Here we run the whoami command, which by itself prints your username to the screen. But, using a pipe | we feed that output into the id command which prints full account information. You can chain pipes together to send output through many different commands.

Variables

variables allow you to store and reference values in a shell session or script:

greeting="hello"
subject="world"
echo "${greeting}, ${subject}!"

Inline Commands

Multiple commands can be run on the same shell prompt or script line by separating them with a semicolon, or you can break long command syntax into a more readable form with

whoami; id

echo “this prints a really long message to the screen, but might be easier to read if we break it into multiple lines.”

While not most useful example, here we use the echo command to demonstrate splitting string input (in a shell strings are anythig enclosed in ” ” or ‘ ‘) into multiple lines.

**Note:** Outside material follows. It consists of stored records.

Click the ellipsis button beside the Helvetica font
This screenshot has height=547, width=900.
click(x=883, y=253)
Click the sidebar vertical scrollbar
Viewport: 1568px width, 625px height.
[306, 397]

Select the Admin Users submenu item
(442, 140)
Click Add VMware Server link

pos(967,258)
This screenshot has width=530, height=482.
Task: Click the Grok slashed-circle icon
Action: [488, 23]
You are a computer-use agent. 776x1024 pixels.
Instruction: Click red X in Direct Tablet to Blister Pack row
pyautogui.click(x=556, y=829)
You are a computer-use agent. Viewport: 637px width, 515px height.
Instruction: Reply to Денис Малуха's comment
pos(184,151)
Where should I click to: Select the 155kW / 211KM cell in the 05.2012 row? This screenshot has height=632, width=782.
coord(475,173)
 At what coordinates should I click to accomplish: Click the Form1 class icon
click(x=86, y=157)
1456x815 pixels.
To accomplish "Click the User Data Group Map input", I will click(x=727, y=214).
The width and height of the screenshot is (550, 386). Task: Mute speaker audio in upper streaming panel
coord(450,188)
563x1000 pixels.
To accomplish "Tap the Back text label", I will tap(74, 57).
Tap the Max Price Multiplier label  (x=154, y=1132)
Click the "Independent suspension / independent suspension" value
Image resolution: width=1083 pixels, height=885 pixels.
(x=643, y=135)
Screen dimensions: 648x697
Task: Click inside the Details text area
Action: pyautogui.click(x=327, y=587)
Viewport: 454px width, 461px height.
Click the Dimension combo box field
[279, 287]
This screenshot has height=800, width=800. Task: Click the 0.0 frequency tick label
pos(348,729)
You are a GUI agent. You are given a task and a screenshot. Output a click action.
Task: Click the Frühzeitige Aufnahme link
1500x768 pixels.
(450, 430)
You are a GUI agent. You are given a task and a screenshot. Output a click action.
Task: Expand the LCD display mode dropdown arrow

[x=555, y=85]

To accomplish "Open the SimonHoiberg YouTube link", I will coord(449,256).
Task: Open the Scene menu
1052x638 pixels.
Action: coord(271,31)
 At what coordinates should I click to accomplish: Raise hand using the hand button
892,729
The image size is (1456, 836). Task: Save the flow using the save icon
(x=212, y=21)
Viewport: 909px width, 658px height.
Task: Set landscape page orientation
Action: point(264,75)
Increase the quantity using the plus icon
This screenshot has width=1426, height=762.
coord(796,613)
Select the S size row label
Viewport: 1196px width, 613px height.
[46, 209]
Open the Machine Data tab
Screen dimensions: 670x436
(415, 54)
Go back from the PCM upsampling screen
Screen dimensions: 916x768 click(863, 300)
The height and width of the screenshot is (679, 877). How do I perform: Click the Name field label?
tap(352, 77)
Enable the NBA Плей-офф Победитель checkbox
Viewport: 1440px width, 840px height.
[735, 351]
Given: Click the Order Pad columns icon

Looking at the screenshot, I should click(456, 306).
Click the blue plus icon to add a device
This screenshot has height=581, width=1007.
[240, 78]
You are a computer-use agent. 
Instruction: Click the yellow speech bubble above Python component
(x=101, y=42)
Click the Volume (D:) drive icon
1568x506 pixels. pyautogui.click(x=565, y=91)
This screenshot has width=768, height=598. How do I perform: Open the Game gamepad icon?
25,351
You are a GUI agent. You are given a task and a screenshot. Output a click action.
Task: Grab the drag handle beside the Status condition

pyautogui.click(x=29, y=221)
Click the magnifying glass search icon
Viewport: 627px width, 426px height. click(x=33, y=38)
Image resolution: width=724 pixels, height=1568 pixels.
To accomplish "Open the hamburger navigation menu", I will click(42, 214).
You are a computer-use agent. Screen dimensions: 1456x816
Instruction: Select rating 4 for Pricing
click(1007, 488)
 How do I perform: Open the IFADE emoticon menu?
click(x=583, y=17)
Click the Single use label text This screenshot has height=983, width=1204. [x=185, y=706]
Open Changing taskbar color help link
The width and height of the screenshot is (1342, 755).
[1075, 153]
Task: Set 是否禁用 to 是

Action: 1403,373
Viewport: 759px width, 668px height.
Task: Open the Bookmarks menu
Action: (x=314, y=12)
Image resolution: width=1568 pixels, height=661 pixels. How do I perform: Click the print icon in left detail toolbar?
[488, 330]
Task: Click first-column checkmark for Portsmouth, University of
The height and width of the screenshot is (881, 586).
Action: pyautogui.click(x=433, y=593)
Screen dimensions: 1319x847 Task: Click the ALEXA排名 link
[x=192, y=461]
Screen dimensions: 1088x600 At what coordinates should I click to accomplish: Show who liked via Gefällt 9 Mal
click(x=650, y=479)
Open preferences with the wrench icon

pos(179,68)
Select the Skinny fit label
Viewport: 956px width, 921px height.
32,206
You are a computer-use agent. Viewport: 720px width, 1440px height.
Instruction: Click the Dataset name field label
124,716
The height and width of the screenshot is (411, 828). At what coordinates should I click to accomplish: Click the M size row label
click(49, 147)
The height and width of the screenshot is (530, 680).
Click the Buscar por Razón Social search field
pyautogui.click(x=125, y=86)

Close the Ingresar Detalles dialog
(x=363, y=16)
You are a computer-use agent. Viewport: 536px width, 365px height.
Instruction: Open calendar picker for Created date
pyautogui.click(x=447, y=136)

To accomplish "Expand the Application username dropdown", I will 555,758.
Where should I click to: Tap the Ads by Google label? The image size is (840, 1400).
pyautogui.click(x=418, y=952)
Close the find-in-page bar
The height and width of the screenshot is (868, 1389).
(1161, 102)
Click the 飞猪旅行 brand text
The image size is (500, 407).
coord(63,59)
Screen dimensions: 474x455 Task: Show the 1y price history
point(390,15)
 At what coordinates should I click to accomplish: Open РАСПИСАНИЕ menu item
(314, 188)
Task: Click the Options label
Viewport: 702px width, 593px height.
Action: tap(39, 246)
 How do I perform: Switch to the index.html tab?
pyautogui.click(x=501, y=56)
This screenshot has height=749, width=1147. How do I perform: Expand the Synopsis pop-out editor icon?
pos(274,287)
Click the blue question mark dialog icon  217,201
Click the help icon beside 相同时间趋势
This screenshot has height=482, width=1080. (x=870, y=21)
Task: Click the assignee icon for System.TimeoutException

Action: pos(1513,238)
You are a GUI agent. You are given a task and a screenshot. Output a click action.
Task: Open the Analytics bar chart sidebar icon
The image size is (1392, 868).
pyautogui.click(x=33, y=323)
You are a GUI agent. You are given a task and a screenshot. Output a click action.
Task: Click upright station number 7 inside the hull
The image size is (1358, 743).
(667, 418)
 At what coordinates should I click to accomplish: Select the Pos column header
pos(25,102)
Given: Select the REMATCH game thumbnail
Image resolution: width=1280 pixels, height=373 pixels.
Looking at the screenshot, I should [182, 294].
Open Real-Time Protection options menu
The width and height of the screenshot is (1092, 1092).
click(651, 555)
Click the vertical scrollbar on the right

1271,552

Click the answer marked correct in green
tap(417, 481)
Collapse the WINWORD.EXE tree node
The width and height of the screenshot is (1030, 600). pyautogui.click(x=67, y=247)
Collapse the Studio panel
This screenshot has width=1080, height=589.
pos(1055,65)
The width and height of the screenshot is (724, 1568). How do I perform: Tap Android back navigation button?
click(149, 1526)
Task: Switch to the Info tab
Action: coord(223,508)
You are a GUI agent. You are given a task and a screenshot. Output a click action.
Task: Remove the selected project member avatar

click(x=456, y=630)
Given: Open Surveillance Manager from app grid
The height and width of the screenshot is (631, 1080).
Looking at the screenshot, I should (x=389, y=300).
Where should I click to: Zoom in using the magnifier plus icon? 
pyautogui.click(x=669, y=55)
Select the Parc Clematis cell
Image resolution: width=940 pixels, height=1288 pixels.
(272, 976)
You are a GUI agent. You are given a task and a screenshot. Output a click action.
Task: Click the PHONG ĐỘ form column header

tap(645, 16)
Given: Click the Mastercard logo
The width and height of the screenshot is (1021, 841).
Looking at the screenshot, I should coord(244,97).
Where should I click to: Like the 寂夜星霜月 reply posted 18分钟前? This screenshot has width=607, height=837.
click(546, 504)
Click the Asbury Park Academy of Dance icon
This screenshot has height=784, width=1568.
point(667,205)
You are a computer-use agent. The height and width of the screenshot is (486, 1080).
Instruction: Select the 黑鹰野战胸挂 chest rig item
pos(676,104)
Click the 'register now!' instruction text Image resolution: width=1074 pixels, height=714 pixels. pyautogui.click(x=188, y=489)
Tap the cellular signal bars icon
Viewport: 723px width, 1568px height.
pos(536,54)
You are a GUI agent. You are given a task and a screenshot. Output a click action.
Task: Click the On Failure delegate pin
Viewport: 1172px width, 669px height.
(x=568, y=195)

A more useful example might be splitting a command that contains many parameters that are more easily parsed by breaking them into multiple lines:

command --with "many" \
--parameters "that contain" \
--values "that are" --more "readable" \
--when "broken up" \
--into "multiple lines"

Loops

Loops are a very useful construct that allow an operation to be performed on lists or arrays of data. There are numerous use cases for loops in HPC, especially for file and data processing. A simple example to demonstrate this:

for number in "1 2 3 4 5"; do
  echo "line ${number}"
done

Subshells

The general syntax is: $(<command> <required_parameters> [optional_parameters])

clustername=$(hostname)
files=$(ls -1 ${HOME})

Arrays

Placeholder

System Metadata

Placeholder

Time

man date
man -k date
man Date::Format
date +'%m%d%Y'
date +'%H%M%S'

Downloading

Use a public database or API to collect data directly from the cluster command line

# The Consumer Complaint Database is a public source for interesting data in various formats'
# It allows parameters to be passed with simple HTTP GET methods

# https://www.consumerfinance.gov/data-research/consumer-complaints/search/api/v1/?format=csv&date_received_max=2023-04-01&date_received_min=2023-01-01
# https://www.consumerfinance.gov/data-research/consumer-complaints/search/api/v1/?limit=1000&format=csv&date_received_min=2023-03-01

datestamp=$(date +'%m%d%Y')
timestamp=$(date +'%H%M%S')

curl -o ./data/raw/complaints.${datestamp}.${timestamp}.csv https://www.consumerfinance.gov/data-research/consumer-complaints/search/api/v1/?format=csv&date_received_max=2023-01-01&date_received_min=2023-01-01

ls -al data/raw
wc -l ./data/raw/complaints.04062023.081145.csv

tail -1 ./data/raw/complaints.04062023.081145.csv
tail -10  ./data/raw/complaints.04062023.081145.csv | awk -F',' '{print $1}'
tail -10  data/raw/complaints.04062023.081145.csv | cut -d',' -f1
tail -10  data/raw/complaints.04062023.081145.csv | grep -ve "^[A-Za-z]" | cut -d',' -f1

awk -v FPAT='(".+")||([^,]+)||(^[ ]*$)'